Ground 2 - disposition

  1. Although the State's case did not depend on the date of the offence, based on the entry made in E's diary, the State alleged that the offence occurred on the night of 3 February 2012.  An important feature of E's account of the offence was that it was a very hot night and, because of this, E slept naked.  E's evidence was that she only slept naked on hot nights.  Evidence capable of undermining the fact that the offence occurred on a hot or very hot night (and, in fact, the night could not reasonably have been characterised in this way) was capable of significantly undermining E's account of events.  Moreover, if the alleged events did not occur on the evening of 3 February 2012, a further question arose as to the veracity of the diary entry said to have been made on 4 February 2012.
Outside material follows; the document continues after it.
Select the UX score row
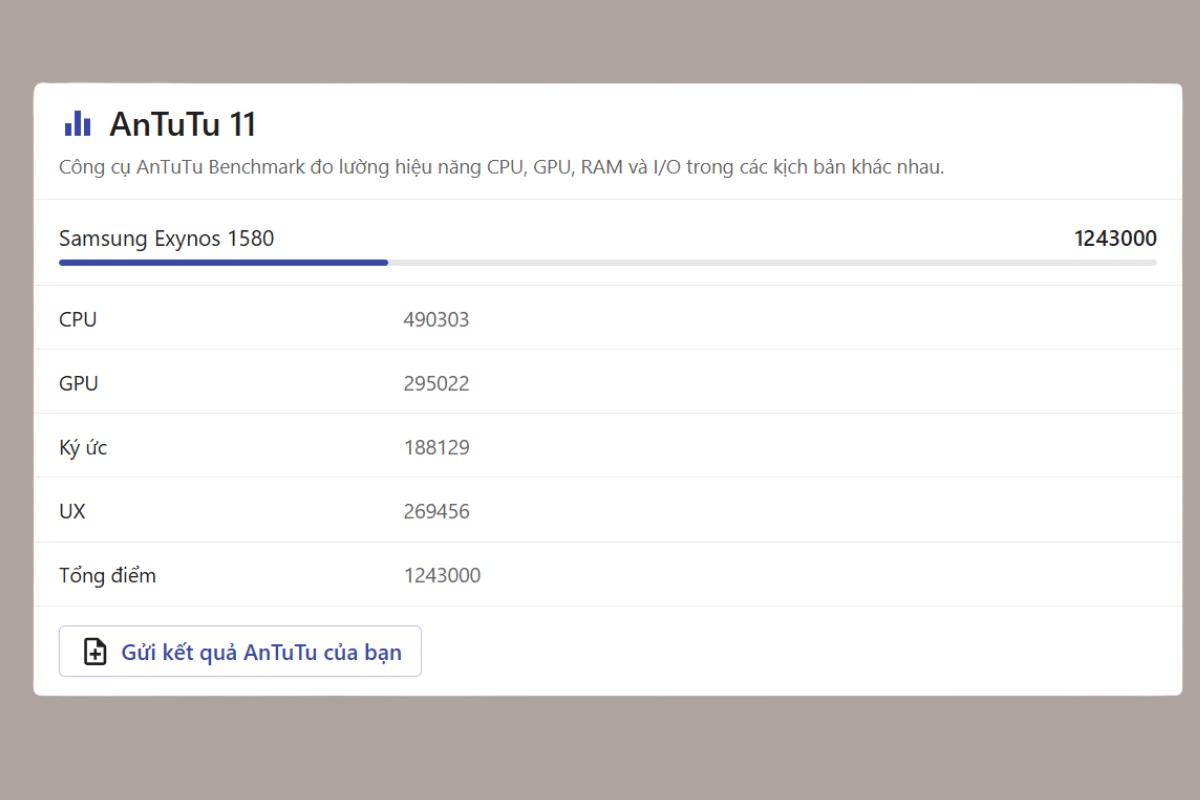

  2. It is clear that the appellant instructed his counsel, well prior to trial, about the existence of meteorological records which showed that the night of 3 February 2012 could not, on any view, be characterised as hot.  That was the effect of both the appellant's and Ms Monck's evidence.

  3. At least generally speaking, defence counsel in a criminal trial is engaged as an advocate, not an investigator.  Counsel acts on instructions provided by the client.  However, in the present case, defence counsel was instructed as to the existence of meteorological records which were inconsistent with an important aspect of the prosecution evidence.  As the State's appeal counsel properly conceded (appeal ts 98), evidence of those records was easily obtainable.  The appellant's instructions were given in a context which made it clear that he wanted the issue pursued, and in which there was no forensic disadvantage to doing so.  In those circumstances, it was incumbent on counsel to take steps, or ensure that steps were taken, to obtain evidence of those records in admissible form.

  4. In the present case there was some conflict between the evidence of the appellant and Ms Monck as to who undertook to obtain evidence of the records from the Bureau of Meteorology.  Given the following conclusions, it is unnecessary to resolve that conflict in the evidence.

  5. Irrespective of whether Ms Monck held evidence of the records in admissible form, her instructions provided a legitimate forensic basis for challenging E's evidence about the temperature in cross-examination.  Ms Monck did not fail to challenge E's evidence about the temperature on 3 February 2012 because she did not hold meteorological records in admissible form.  Rather, she decided not to cross-examine on that issue because she took the view that 'to press the complainant any further on the point of the temperature would not have assisted' the appellant's case.  Prior to trial, she had also formed the view that the meteorological information would not assist 'because despite whatever the temperature was that night, the complainant, in her interview with police, stated that she slept naked that night'. (Par 21 and 24 of Ms Monck's affidavit).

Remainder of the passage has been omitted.